Addressing the High-Performance Embedded Challenge with VSIPL and VSIPL++
VSIPL enhances programmer productivity – and abstraction – in signal- and image-processing.
Ask a high-performance embedded programmer how they write programs, and the answer is most likely to be some combination of C and low-level assembly. That’s been the state of the art for decades, and common wisdom is that’s what you have to do to get high performance. Unfortunately, it’s also becoming increasingly clear that this approach is no longer a viable solution. Hardware is getting more complicated, more heterogeneous, and changing more quickly – the next generation of high performance hardware is no longer a single-core CPU, and increasingly, it is no longer just a CPU at all. Today, we’re talking about GPUs. Three years ago the IBM Cell Broadband Engine (BE) was the talk of the day; who knows what we’ll be talking about three years from now?

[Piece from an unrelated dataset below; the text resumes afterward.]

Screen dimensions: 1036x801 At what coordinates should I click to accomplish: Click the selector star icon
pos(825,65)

Programs have to be entirely rewritten to target these new hardware platforms – not just translated from one flavor of assembly to another, but redesigned to take advantage of the new architecture. And, as the platforms are becoming more powerful, the programs to use them are getting larger. The expense of rewriting low-level code for each new generation of hardware is no longer sustainable.
We need a programming model that works with this new reality. It needs to give us good performance – although we are increasingly accepting that it need not be perfect; if it means faster time to market, we can make up the difference in newer hardware. It needs to be portable across architectures, so that we can preserve our investment and upgrade to future hardware. And finally, it needs to enable programmer productivity – programs are simply too large and expensive to write in an all-low-level-code fashion.

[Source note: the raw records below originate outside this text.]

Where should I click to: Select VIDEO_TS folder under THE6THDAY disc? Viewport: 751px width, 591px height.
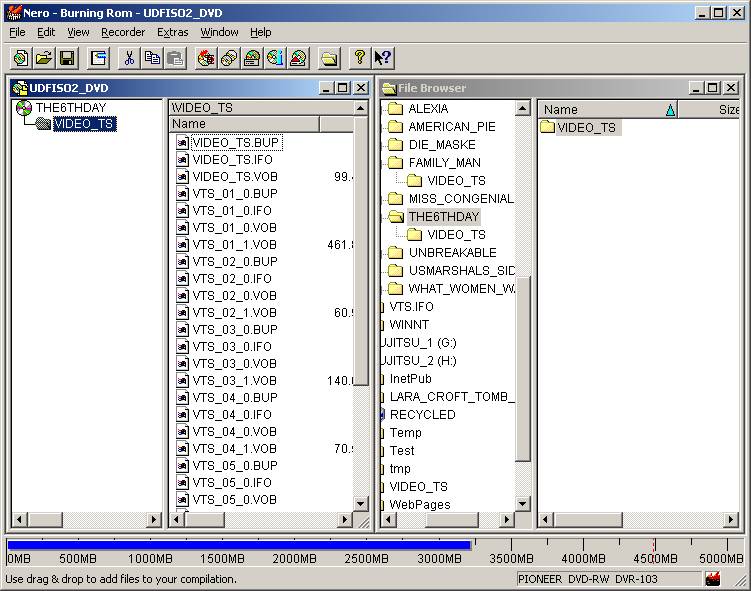[84, 125]
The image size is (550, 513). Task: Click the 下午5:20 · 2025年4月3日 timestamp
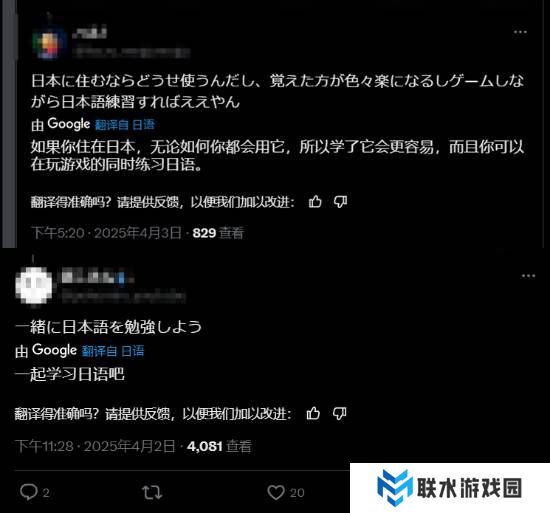(x=106, y=233)
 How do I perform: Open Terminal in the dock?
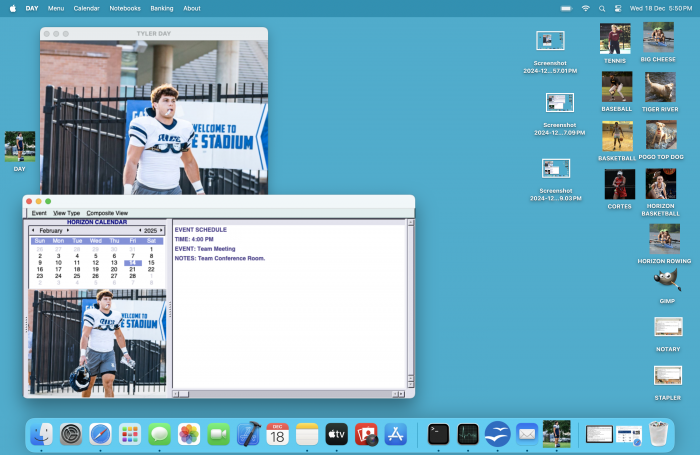tap(438, 434)
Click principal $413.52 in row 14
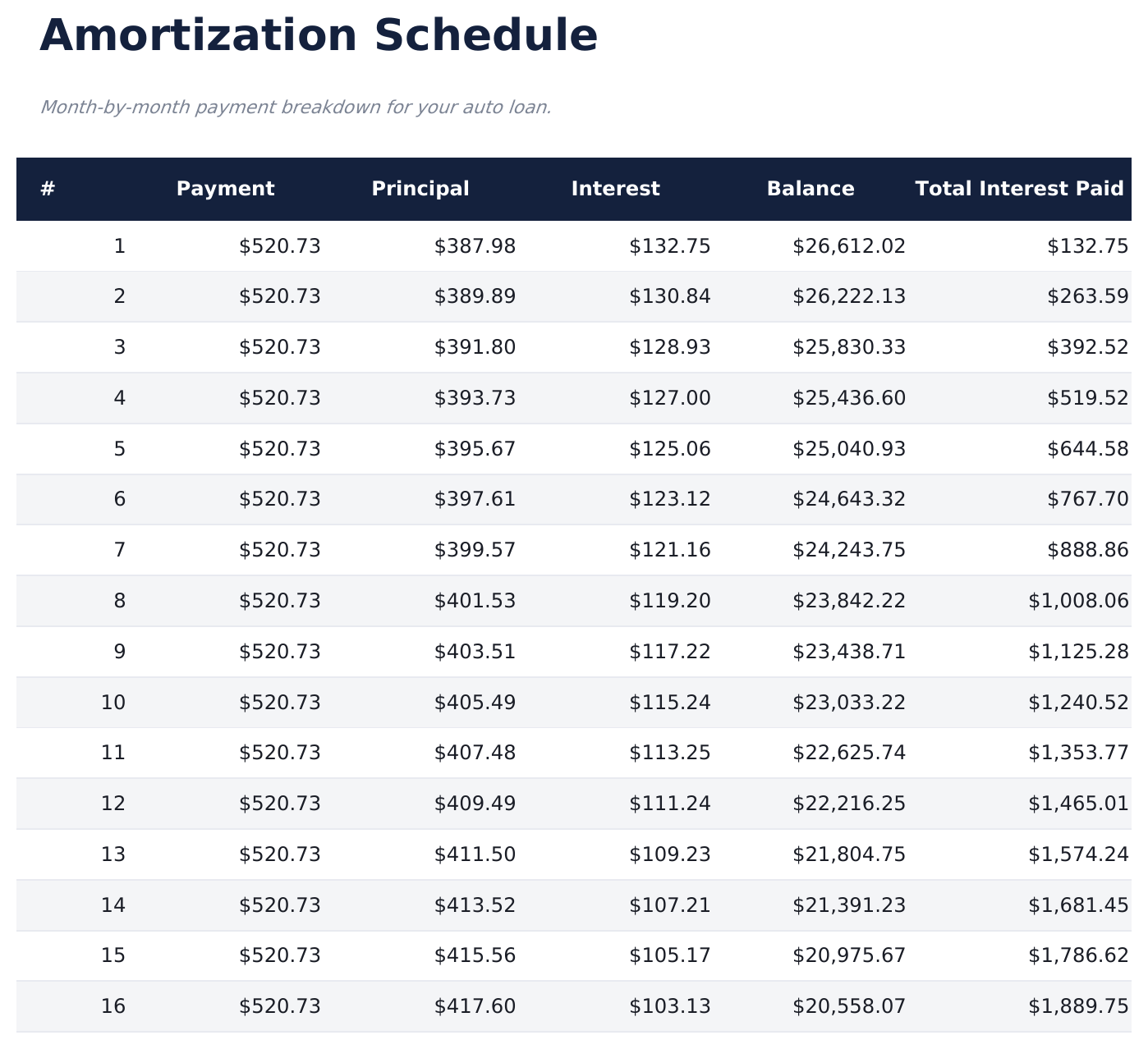 475,905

Common Alternative Programming Models
The solutions that most people reach for when programming GPUs are NVIDIA’s CUDA language or, for a cross-platform solution, OpenCL. The CUDA and OpenCL languages are useful for writing programs at a C-like low level, but they have many of the problems inherent in writing low-level programs. OpenCL is supported on a remarkably wide range of processors – not only GPUs from most of the major manufacturers, but multicore Intel and AMD CPUs, the Cell/BE, and even Altera FPGAs – but this does not imply that the same program will perform well on all processors. Low-level GPU programs in any language need to be carefully arranged to use the available hardware resources, and we can expect that new hardware will mean rearranging everything to retain good performance. One CUDA function I was recently working on ran 30 percent slower when I moved it to the latest NVIDIA Kepler hardware, while better-arranged functions were going nearly twice as fast. And this need for careful tuning is a problem not just for porting existing software, but for writing high-performance software in the first place.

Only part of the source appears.